§ **How to complete this task**: Starting at the line that holds "Where should I", reproduce each line exactly up to and including the last line of the records below. Pictures stay out.

§ **Listed records**:
%%
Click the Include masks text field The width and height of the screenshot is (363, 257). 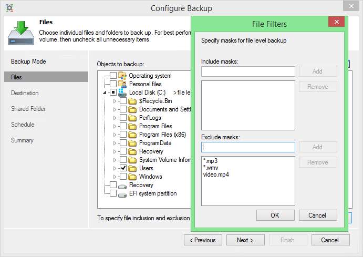point(248,71)

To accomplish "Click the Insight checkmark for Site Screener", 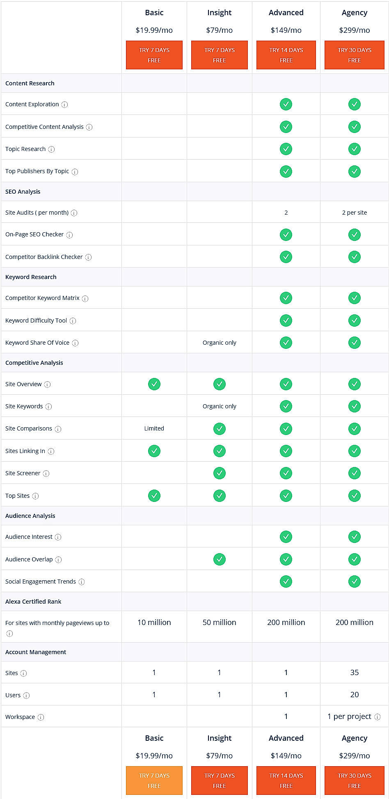I will tap(219, 473).
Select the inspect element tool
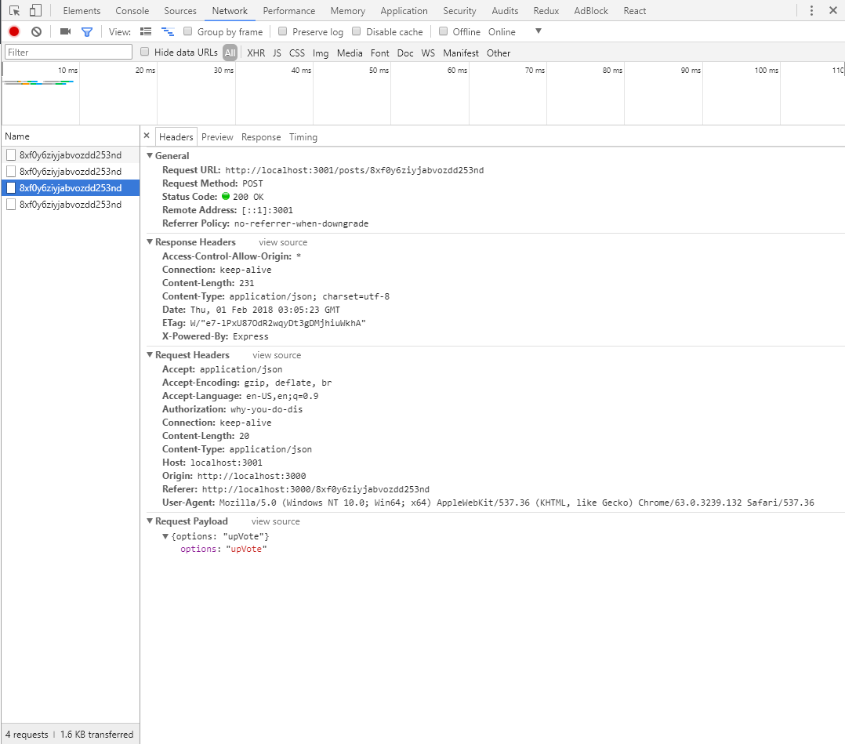This screenshot has width=845, height=744. click(13, 10)
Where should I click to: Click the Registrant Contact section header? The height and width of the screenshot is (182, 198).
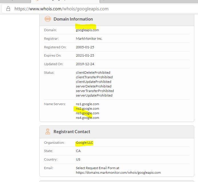(x=72, y=132)
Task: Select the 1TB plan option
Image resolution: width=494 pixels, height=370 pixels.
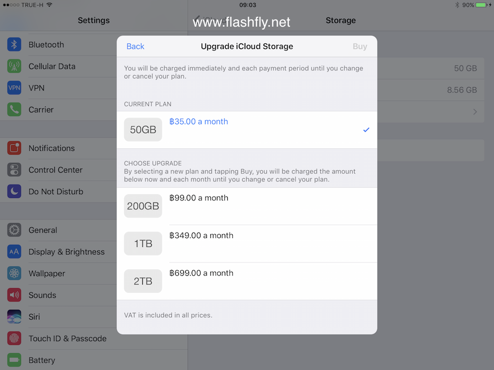Action: click(x=247, y=244)
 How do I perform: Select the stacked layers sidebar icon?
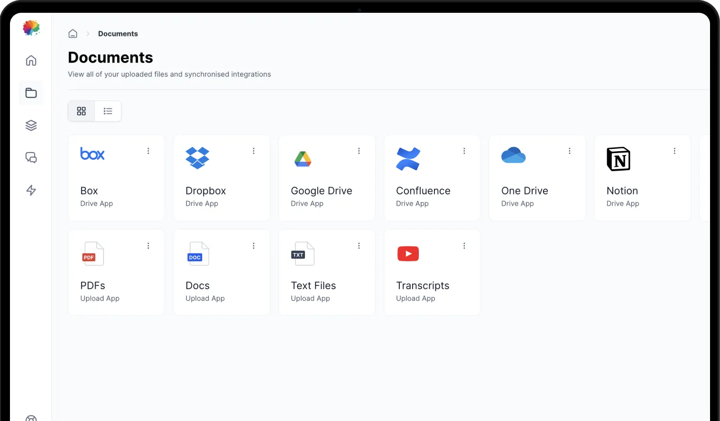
%%
§ **Answer box**:
Where should I click to: Click the Registrant Contact section header? The height and width of the screenshot is (182, 198).
(x=72, y=132)
Task: Select the 1TB plan option
Image resolution: width=494 pixels, height=370 pixels.
Action: click(x=247, y=244)
 How do I perform: Select the stacked layers sidebar icon?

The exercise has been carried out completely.